Monday, 21 January 2013
The day has finally come. The Waliyas are going to make their debut in the tournament after 31 years. For most of us, it’s our first and we’re very excited. We’re going to hear our national anthem on a big football tournament for the first time, the commentator is going to call the names of Our boys, analysts are going to talk about Our football…Yes, it is a very exciting evening indeed.
In front of sonic screens, on various Streets of Addis are the best places to watch big football tournaments. And when it’s the Waliyas that are playing, everyone turns into one big family. It’s most likely you’ll hug a stranger than anyone you know or someone in the back will tell you it’s gonna be ok when you’re worried the opponent is gonna score.But that’s what’s so beautiful, the coming together of a nation for a single purpose.
When the Waliyas enter the pitch, Meskel Square is deafened with screams. They start singing the national anthem. We don’t hear a sound but we lip-read and follow them. Everyone‘s singing from the bottom of their hearts. If Ethiopia was a mother, in literal meaning, she would’ve been so proud on how we were all standing together to honor her.

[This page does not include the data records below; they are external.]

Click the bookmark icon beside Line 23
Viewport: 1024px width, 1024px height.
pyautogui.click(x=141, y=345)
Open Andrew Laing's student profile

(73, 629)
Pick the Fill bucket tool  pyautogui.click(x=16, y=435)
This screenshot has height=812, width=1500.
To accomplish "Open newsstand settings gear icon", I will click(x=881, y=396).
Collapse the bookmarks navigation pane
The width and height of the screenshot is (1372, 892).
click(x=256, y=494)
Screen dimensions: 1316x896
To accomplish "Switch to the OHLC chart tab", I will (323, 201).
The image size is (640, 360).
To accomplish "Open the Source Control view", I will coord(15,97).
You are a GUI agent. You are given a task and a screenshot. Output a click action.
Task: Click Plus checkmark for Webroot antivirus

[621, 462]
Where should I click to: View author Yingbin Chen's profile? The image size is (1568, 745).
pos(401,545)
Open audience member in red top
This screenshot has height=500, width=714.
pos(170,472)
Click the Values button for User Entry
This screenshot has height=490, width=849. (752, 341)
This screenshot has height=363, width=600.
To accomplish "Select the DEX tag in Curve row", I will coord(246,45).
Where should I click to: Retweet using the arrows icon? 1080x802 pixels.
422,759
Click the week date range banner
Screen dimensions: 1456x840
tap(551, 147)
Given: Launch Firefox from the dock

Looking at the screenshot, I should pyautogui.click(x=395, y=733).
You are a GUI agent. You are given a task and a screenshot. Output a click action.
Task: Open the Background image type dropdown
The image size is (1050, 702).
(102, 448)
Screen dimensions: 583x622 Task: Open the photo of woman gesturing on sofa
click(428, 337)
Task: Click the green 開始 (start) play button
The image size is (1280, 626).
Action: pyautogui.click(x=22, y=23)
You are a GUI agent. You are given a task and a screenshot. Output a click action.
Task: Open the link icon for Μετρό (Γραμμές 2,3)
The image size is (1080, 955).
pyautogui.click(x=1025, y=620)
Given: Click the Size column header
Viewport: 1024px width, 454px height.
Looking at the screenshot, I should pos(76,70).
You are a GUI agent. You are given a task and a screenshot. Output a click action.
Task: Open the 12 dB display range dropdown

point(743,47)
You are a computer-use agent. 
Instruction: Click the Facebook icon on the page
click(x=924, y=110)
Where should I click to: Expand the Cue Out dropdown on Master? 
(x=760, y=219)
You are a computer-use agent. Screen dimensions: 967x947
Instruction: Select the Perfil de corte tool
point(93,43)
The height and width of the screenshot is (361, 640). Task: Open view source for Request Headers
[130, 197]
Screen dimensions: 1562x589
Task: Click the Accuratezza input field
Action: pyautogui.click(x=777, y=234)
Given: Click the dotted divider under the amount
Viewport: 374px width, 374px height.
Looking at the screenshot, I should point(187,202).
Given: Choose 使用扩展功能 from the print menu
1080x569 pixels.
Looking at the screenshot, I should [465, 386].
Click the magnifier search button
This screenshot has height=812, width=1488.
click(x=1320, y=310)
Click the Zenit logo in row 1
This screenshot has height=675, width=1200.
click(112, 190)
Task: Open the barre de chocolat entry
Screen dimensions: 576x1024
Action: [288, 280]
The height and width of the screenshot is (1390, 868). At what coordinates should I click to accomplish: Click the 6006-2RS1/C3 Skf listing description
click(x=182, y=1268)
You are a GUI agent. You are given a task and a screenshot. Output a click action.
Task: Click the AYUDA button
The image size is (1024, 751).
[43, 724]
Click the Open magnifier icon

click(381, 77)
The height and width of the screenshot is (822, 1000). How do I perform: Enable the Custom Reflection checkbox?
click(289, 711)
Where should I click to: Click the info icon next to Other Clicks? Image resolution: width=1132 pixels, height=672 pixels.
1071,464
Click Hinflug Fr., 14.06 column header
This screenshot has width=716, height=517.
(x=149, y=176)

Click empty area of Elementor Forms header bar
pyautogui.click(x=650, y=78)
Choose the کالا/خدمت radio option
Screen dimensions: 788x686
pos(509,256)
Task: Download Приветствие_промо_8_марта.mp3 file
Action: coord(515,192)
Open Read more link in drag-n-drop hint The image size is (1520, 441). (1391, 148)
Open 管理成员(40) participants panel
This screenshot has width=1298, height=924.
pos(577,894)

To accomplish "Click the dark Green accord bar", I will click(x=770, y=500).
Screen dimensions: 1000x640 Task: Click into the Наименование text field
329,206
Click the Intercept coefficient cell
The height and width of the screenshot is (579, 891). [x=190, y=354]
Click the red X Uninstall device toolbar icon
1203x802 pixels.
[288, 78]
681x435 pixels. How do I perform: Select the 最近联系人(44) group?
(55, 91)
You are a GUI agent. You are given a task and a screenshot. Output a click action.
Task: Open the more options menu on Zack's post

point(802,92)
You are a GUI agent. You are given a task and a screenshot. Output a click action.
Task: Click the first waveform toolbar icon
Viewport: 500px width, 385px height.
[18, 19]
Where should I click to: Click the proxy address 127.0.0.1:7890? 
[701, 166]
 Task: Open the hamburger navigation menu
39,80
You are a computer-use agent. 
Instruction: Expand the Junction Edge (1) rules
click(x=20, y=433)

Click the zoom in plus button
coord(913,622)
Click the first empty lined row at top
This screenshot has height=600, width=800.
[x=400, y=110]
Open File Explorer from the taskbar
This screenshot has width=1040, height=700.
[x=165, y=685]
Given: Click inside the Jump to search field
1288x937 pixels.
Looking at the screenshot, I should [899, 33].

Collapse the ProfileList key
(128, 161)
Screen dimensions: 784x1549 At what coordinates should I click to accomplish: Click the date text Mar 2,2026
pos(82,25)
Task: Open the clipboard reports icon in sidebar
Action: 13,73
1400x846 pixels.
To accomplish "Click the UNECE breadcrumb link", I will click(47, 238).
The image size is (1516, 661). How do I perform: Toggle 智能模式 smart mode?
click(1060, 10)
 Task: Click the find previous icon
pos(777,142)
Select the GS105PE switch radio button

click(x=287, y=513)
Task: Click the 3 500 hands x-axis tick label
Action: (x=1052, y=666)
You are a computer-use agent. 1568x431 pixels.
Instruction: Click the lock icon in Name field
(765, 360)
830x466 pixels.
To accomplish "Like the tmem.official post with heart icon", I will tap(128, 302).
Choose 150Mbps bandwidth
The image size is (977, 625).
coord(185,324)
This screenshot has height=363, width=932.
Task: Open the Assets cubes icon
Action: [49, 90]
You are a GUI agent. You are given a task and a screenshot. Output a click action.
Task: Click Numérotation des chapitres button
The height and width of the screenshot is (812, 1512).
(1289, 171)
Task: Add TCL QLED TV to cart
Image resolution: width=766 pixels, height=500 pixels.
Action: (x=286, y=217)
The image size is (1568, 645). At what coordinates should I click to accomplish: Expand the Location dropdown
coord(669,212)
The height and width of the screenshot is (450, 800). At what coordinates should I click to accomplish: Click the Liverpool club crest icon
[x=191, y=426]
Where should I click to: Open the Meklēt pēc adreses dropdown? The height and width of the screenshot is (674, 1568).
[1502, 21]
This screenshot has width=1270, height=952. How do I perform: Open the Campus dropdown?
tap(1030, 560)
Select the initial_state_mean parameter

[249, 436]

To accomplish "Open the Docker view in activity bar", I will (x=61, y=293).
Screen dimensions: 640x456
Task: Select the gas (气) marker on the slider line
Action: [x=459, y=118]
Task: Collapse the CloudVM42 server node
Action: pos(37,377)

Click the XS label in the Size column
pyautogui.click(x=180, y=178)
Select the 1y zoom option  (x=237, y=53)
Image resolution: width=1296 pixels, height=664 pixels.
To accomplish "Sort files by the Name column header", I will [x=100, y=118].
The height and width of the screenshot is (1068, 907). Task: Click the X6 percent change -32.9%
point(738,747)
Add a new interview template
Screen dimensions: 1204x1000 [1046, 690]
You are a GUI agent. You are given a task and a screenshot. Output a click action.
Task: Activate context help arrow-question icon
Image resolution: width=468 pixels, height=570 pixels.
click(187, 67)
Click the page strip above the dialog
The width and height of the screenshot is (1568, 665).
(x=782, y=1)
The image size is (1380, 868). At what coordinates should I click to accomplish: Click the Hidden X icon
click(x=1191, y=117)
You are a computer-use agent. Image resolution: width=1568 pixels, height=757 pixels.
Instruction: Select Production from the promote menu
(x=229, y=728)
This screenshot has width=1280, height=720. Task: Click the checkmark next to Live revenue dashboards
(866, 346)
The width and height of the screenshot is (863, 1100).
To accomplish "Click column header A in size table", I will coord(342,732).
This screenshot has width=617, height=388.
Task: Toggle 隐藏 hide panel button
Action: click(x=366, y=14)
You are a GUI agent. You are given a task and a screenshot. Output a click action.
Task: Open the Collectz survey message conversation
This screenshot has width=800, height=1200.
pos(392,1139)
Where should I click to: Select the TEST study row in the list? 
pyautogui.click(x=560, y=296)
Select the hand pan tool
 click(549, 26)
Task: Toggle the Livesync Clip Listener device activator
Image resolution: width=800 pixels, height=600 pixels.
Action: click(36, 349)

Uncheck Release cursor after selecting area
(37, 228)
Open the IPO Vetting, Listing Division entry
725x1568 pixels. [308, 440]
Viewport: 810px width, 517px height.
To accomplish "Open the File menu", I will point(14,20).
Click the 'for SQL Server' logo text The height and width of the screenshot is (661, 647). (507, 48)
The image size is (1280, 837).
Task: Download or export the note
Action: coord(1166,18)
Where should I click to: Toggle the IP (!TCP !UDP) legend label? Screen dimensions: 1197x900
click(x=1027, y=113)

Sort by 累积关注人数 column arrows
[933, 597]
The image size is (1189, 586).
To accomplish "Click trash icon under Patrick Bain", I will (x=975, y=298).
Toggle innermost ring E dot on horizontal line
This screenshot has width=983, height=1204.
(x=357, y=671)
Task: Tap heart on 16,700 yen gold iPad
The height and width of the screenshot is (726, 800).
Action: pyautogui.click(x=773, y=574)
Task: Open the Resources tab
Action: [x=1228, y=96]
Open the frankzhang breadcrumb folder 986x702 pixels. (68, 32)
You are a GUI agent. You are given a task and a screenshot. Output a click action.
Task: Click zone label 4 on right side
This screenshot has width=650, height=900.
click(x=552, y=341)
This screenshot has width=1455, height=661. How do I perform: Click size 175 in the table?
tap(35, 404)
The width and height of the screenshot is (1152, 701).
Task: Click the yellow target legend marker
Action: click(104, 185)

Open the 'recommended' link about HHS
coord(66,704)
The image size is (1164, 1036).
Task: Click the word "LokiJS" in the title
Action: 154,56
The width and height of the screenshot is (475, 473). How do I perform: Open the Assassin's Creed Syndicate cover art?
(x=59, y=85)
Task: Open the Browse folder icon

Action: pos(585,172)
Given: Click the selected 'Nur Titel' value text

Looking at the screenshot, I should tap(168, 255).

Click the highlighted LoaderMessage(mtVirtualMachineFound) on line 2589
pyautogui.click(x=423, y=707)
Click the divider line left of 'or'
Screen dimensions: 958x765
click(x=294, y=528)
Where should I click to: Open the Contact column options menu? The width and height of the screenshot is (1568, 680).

I don’t know if anyone could’ve really predicted what was going to happen in the next hour and a half. I can tell you this because throughout the entire match everyone was just stunned with their performance.I’m no football professional ora sports journalist so I’m not going to say anything about football technicalities but you don’t have to be one to know that our boys played well that evening.
Celebrations that night would have confused any outsider because it was as if we had won the cup. It was a smaller version of the October 14th madness. It’s no surprise though. That game was a sign of hope, it was a great first match, and it was a game like we’ve never seen our team play before. They’d managed to hold former champions to a draw and with a plausible performance. I’m sure no one had a hint of doubt in their hearts about making it to the quarter finals. Talking about it now is almost painful but we wouldn’t take that night back for anything, no matter how things ended for our team.
The following four days we heard so many wonderful things about the Waliyas. The conversations over coffee were about Ade’s goal, Sala’s misses, JemalTassew’s move and Addis being a world class mid fielder(we girls were talking other things about him too but we’ll get back to that later on). It was the best week for Ethiopian football; that was ofcourse until Friday night.